If you need tick‑by‑tick data for backtesting, microstructure research, or detailed execution analysis, the amount of history you can download “directly from the platform” varies widely. There is no single universal answer because availability depends on the platform or vendor, the asset class and symbol, and whether the platform is acting as a broker’s front‑end, a free data portal, or a commercial data provider. Below I explain the common ranges you will see, what drives those differences, and practical steps to find exactly how much history you can get for the instruments you trade.
The short answer — typical ranges and what they mean
For retail trading platforms (the ones you launch on your desktop), expect a few months of tick history in many cases. For specialist historical data vendors you can often obtain a decade or more of tick history, and very large institutional vendors can provide multiple decades for some assets.
As a practical rule of thumb:
- Broker platform history (native in trading terminals): usually a few weeks to a few months of raw ticks; longer for minute bars. This is common with MetaTrader (MT4/MT5) history centers where raw ticks come from the broker and long archives are often not available directly.
- Community/free archives (public feeds): many free sources offer 5–15+ years for popular FX pairs (for example, some ECN archives go back to the early 2000s). Coverage and download convenience vary by provider.

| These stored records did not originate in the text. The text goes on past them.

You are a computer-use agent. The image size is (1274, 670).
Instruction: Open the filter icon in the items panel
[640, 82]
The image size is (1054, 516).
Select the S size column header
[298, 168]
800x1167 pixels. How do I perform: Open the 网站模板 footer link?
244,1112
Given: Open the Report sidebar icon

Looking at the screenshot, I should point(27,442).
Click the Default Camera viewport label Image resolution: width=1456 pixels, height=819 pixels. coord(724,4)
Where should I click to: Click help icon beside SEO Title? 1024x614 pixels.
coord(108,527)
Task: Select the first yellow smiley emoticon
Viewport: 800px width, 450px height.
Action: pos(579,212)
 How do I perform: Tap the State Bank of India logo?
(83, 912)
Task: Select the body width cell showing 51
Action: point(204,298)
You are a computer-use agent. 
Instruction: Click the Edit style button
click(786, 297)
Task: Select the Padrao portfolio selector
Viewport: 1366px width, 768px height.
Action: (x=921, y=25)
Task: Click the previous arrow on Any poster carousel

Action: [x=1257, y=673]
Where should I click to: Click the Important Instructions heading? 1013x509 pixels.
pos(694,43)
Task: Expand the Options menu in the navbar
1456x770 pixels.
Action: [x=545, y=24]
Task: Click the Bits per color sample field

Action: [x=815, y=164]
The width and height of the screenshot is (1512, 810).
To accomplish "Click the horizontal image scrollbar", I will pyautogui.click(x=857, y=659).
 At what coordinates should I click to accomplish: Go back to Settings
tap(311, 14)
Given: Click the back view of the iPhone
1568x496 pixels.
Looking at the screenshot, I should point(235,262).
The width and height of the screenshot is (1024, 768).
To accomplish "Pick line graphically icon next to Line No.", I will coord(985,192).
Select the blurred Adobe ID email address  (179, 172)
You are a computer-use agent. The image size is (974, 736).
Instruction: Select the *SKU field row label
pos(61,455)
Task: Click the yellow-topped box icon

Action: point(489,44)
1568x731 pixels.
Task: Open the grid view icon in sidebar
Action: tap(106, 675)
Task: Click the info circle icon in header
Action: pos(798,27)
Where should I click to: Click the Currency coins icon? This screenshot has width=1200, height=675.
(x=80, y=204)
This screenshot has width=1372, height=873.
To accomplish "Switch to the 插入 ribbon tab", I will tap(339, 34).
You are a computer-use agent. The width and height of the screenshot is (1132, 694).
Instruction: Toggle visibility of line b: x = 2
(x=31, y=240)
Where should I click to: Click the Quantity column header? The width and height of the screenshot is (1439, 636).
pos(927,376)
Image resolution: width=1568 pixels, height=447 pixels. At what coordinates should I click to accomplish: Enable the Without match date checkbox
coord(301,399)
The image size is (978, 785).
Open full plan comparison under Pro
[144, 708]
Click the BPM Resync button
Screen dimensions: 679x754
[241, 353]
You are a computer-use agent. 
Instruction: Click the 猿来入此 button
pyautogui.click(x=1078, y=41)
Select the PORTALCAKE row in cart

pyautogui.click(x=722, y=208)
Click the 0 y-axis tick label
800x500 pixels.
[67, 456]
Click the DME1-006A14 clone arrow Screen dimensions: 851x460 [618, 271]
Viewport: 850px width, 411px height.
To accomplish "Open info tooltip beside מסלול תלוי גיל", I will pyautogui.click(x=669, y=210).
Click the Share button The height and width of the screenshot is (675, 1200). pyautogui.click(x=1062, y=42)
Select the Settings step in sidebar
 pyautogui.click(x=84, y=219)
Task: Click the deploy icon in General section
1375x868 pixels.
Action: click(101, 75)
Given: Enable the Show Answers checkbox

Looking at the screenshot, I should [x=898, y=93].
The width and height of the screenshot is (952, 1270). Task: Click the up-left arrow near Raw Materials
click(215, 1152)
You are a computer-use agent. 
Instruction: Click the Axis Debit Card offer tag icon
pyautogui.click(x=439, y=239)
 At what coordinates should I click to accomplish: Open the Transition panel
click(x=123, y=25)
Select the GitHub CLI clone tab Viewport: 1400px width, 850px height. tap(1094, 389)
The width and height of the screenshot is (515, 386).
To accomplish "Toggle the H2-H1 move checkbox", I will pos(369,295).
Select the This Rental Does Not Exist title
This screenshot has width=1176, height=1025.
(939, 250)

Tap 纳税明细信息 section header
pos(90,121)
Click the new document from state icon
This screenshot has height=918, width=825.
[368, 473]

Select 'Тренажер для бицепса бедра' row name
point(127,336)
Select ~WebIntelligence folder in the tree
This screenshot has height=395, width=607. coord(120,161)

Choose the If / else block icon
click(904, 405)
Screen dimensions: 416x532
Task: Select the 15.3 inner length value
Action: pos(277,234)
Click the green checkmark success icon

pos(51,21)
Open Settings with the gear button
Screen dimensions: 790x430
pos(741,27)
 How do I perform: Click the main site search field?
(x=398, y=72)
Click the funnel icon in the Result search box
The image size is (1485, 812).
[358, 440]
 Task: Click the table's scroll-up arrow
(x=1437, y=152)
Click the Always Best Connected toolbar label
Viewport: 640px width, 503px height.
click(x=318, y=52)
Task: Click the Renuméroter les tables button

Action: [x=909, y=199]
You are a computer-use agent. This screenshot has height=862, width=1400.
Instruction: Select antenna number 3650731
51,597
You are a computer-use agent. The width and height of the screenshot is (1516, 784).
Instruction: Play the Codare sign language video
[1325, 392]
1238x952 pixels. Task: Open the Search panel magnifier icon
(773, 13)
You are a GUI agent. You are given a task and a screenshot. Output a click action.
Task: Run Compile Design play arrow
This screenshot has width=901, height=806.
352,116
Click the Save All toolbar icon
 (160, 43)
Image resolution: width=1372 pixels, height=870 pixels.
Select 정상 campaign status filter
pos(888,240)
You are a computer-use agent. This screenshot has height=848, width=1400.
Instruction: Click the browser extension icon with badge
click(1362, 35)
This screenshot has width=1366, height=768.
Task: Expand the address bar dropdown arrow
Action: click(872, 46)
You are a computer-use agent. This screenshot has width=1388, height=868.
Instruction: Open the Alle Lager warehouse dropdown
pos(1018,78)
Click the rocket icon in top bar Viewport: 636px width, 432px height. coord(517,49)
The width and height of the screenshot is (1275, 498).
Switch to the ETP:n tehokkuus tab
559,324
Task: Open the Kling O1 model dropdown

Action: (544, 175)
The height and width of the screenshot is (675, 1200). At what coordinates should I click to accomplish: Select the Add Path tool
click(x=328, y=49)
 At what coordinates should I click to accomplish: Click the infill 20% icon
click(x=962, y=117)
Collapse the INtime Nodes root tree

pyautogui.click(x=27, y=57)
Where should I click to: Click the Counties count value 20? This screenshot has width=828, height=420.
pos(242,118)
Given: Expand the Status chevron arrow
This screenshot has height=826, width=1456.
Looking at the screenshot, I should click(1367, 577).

- Commercial vendors and exchange feeds: typically 10–25+ years of tick or trade/quote data depending on the venue, with institutional‑grade quality and full metadata. The deeper, the pricier, and sometimes the more restricted by licensing.
Those ranges are illustrative — the exact number of years you can download will depend on the symbol, whether you need trade ticks or bid/ask quotes, and whether you want raw exchange PCAPs or normalised files.
What determines how much tick history a platform offers?
Several practical and commercial factors limit how many years of ticks are available from a given platform.
Asset class and symbol: Forex major pairs tend to have longer, more complete tick archives from public ECNs and aggregators. Stocks and options often have shorter accessible tick archives for retail users and longer archives for institutional customers.
Source of the data: Data collected directly at an exchange or co‑located server can go back decades for some instruments, but that history is typically sold by exchanges or specialised vendors. Retail platforms normally rely on their broker or the platform vendor’s servers, which often keep only recent tick history.
File formats and storage: Tick archives are large. One year of global tick data is many gigabytes or terabytes depending on the instrument set and compression. Platforms that offer direct downloads usually balance convenience against storage and bandwidth cost, which affects how many years they host for direct user download.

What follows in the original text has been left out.